To be clear, the Meltdown/Spectre vulnerabilities require fixes at multiple levels of the system. Individual software, the OS, and hardware all have a role to play in mitigating the problem as a whole. Microsoft has already issued many Windows updates with regards to the issue, but until now, those updates all pertained to the operating system itself. That has changed now that Microsoft has made available a Windows patch that delivers Intel’s new microcode to systems with CPUs in the following table:

Product Names (CPU)Public NameCPUIDIntel Microcode Update RevisionMicrosoft Update Standalone Package Version
Skylake H/S6th Generation Intel Core Processor Family506E30xC2V1.001
Skylake U/Y & Skylake U23e6th Generation Intel Core m Processors406E30xC2V1.001

The patch isn’t being delivered via Windows Update, and we don’t know if it ever will be. Currently, it can only be downloaded, and you'll have to install it manually. Also, the update will install only if your system is running Windows 10 version 1709 (Fall Creators Update). But don’t fret: You don’t really have to worry about applying the patch on an incompatible system, because the patch will check all the conditions for you. Microsoft said it will soon be distributing Intel’s new microcode for other CPUs in the same way but didn’t offer any additional information about its plans.

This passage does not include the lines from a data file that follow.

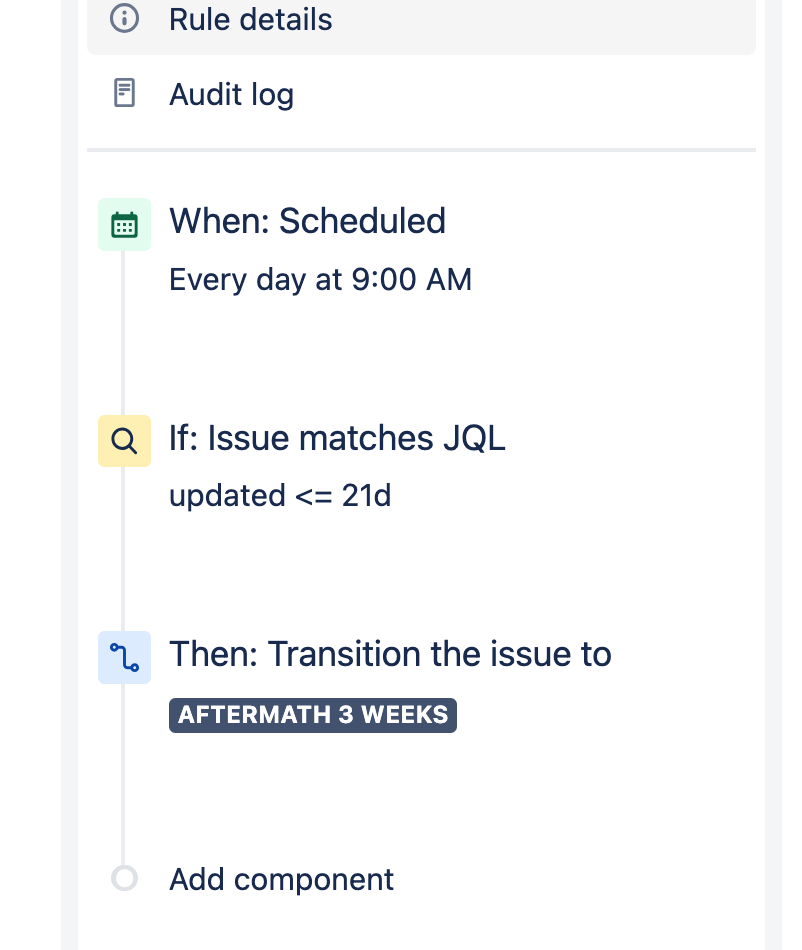Select the 'Every day at 9:00 AM' schedule text

pos(321,279)
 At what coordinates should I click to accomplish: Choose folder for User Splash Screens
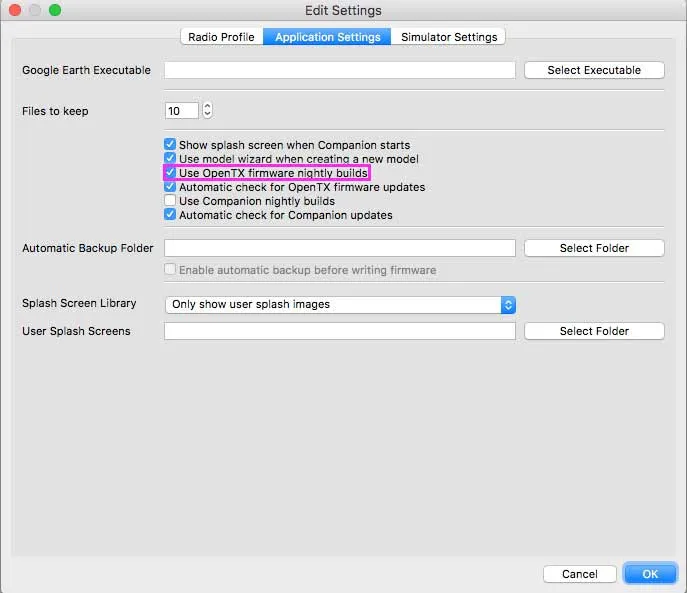(593, 331)
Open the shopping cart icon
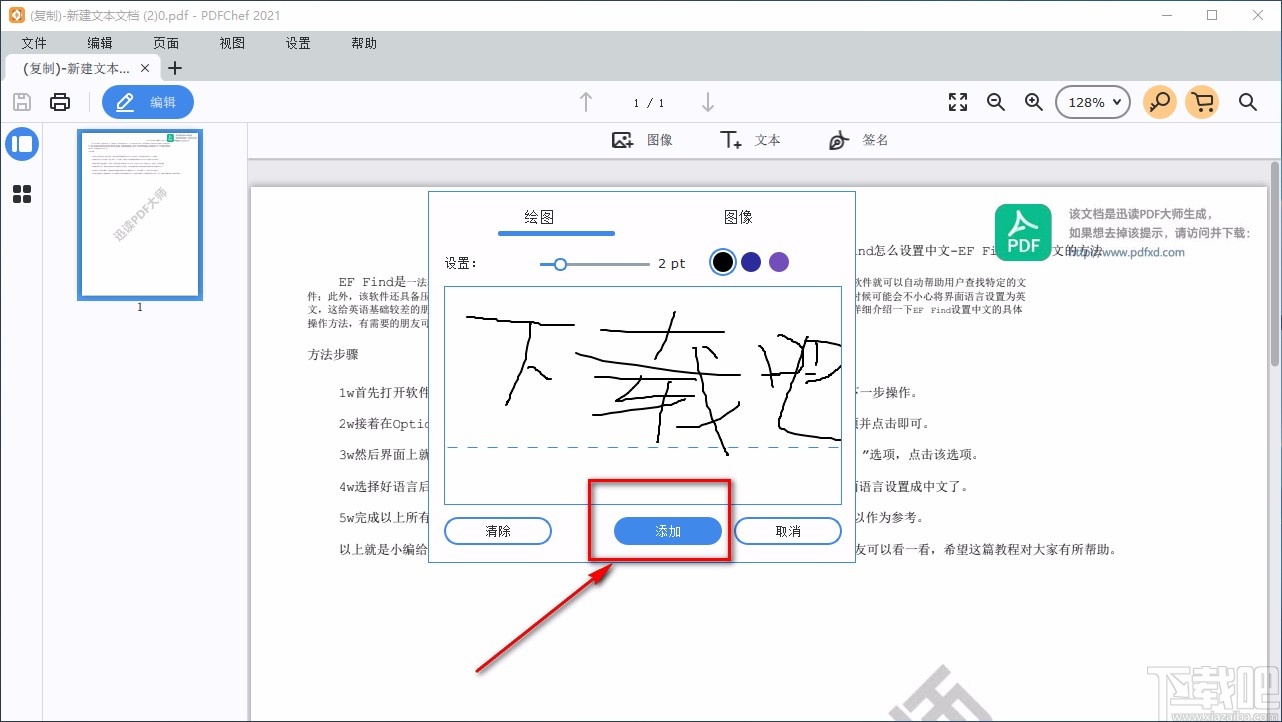1282x722 pixels. pyautogui.click(x=1202, y=101)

This development raises some questions on the overall Meltdown/Spectre mitigation initiative. As stated earlier, we understood that Intel’s microcode updates were to be distributed to end users on a per-product basis via BIOS updates. BIOS updates are able to rewrite ROM that holds a permanent copy of system firmware. We confirmed with Microsoft that the Windows patch is not doing the same thing; instead, it applies the new microcode at a different level in the system, overwriting the default provided by the BIOS ROM. The distinction is that one method is permanent and persists even if you install another OS, whereas the other applies only within the context of the OS. Microsoft confirmed that this means if you reinstall your Windows OS without reapplying the Windows update, then your system will revert to being unprotected.

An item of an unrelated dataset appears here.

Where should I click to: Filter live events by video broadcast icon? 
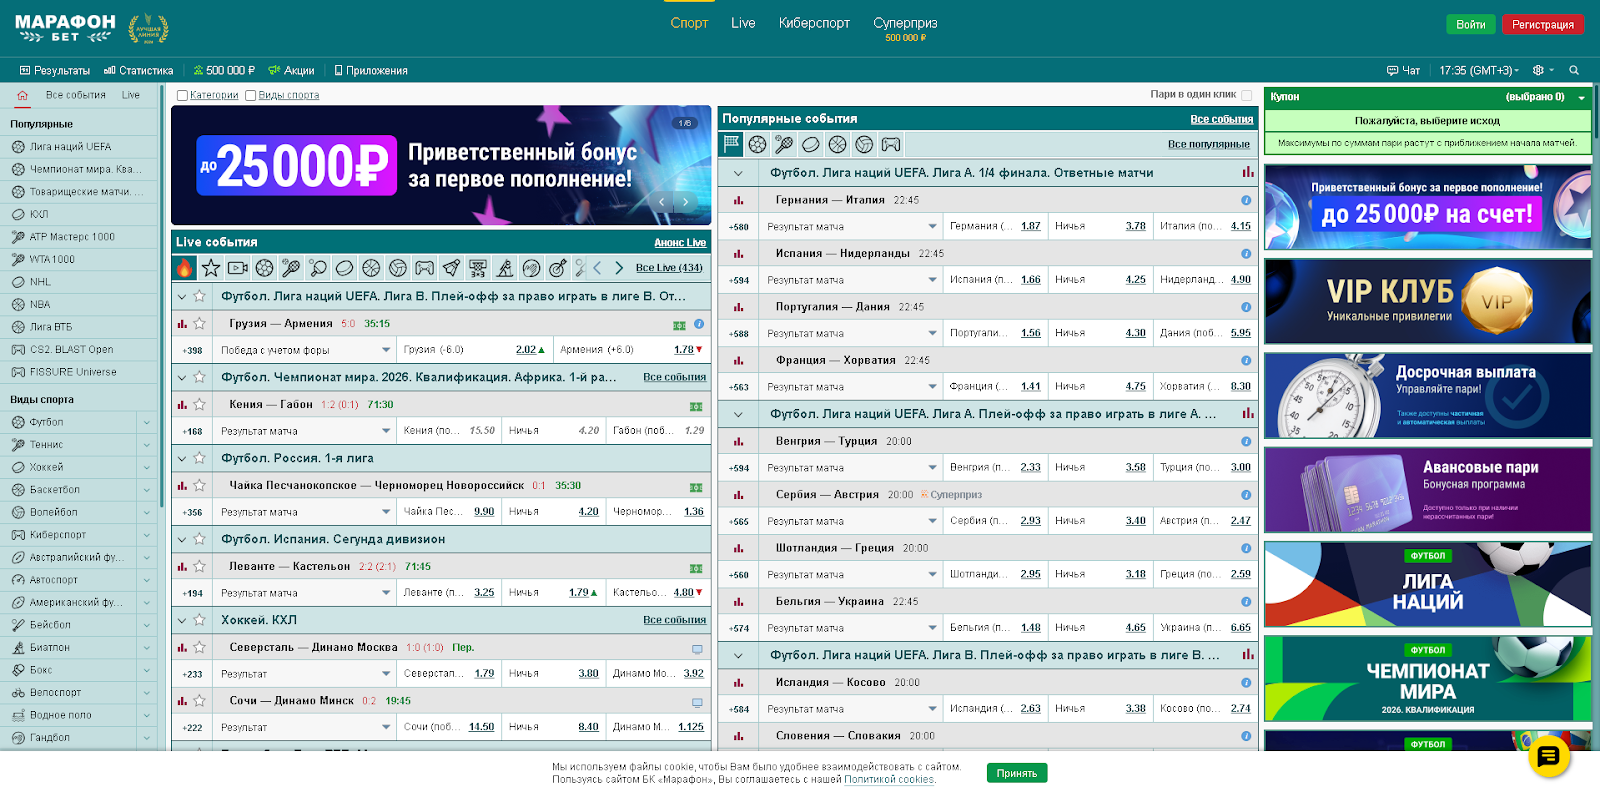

To be clear, regardless whether you apply the BIOS update or the Windows patch to your system, the end result is that your Windows system is protected. If you go the latter route, just remember to reapply the Windows patch if you reinstall your OS.

The fact that this option of distributing microcode is a possibility at all, though, raises a question: If Microsoft had the ability to fully protect all Windows systems all along, why has it only come forward to do so now?

Considering how Intel’s first round of microcode updates for Spectre turned out, it’s actually fortunate that Microsoft didn't distribute them. We asked Microsoft if it had ever intended to distribute Intel’s original microcode updates, before it was known they were defective, but we don’t have an answer yet.

Given that a Windows-applied microcode patch wouldn’t have permanently modified anyone’s BIOS ROM, rolling it back when it was discovered to be defective would have been much easier. It certainly would have saved Microsoft the trouble of releasing the Spectre-fix kill-switch patch. We’re extrapolating, but this all evokes the picture painted by the recently published response letters from the U.S. government’s inquiry into Meltdown/Spectre.

In January, Congress asked tech giants, including Intel, Microsoft, Amazon, Google, and Apple, questions pertaining to whether they had evaluated the risk of Meltdown/Spectre and why they had chosen to embargo information on it. Google, which discovered the vulnerabilities, was an exception, but finger-pointing by the remaining software companies clearly showed that they would rather not entangle themselves in what has largely been an issue focused around hardware manufacturers.